The FDA may not have been so keen on Boehringer Ingelheim and Eli Lilly's ($LLY) Type 2 diabetes drug Jardiance when it issued a complete response letter in March for problems at its future production site. That didn't stop its across-the-pond counterpart from green-lighting the drug Friday--and it won't keep it from cracking the blockbuster barrier, analysts say. But that doesn't mean getting there will be easy.

After March's positive recommendation from the EU's Committee for Medicinal Products for Human Use (CHMP), the European Commission (EC) has given Jardiance the thumbs up. The once-daily tablet, a member of the up-and-coming SGLT2 class, can be used for patients who are intolerant to metformin or alongside other glucose-lowering meds like insulin.

BI CMO Klaus Dugi

"In Europe, the number of people with type 2 diabetes is growing and management of the condition increasingly requires a holistic approach for individuals and their needs," Boehringer's chief medical officer, Klaus Dugi, said in a statement. "We aim to bring the very latest therapy options to people living with Type 2 diabetes and are delighted empagliflozin will become available in Europe."

It's the third European approval for the BI/Lilly tandem, which formed in 2011. It's also the third in its class--which works by helping remove excess glucose from the body through urine--to gain access to the European market, following AstraZeneca's ($AZN) Forxiga and Johnson & Johnson's ($JNJ) Invokana.

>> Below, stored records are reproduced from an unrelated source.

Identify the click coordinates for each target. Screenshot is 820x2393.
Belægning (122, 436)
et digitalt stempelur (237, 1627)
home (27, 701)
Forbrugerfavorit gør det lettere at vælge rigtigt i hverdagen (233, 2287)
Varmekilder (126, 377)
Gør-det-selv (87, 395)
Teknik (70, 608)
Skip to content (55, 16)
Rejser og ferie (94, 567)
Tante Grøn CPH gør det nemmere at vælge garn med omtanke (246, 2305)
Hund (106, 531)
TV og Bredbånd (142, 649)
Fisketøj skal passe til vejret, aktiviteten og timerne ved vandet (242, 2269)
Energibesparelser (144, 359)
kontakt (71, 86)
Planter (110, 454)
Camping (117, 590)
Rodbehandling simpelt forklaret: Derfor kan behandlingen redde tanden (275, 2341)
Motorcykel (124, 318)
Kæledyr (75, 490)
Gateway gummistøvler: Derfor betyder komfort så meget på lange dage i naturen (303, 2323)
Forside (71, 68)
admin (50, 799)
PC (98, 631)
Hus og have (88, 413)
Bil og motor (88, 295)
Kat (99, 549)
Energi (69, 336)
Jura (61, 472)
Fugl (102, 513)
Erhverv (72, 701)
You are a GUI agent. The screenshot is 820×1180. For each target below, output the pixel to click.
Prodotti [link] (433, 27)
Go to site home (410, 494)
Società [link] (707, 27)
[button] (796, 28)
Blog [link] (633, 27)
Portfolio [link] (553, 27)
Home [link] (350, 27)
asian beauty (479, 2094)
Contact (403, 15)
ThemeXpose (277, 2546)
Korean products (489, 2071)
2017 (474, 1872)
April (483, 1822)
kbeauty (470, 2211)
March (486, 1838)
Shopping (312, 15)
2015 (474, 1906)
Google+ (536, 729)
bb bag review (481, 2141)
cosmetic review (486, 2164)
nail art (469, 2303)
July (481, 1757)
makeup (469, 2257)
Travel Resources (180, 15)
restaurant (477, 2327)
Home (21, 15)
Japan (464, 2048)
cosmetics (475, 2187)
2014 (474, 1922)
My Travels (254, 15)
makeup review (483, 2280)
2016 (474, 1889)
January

While ISI analysts told FiercePharma they expect Jardiance to rack up worldwide sales of about $2 billion--with Boehringer and Lilly each netting about half of that--it won't necessarily be a cruise to blockbuster land. The SGLT2 trio is up against some serious diabetes heavyweights, like Sanofi's ($SNY) $7-billion-plus behemoth Lantus and Merck's ($MRK) Januvia.

Both Invokana and Forxiga have already faced safety worries over the risk of genital and urinary tract infections, and cost-effectiveness gatekeepers in the U.K. and Germany have taken issue with Forxiga, too, saying they weren't convinced it works any better than competitors already in use.

And that's not to mention the manufacturing struggles that have already complicated Jardiance's approval pathway with the FDA, which said a couple months back that Boehringer needed to fix "deficiencies" at one if its facilities. Since then, the companies haven't issued an update on the matter; Lilly told FierceBiotech in an email Friday only that they plan to submit their response to the agency "as soon as possible."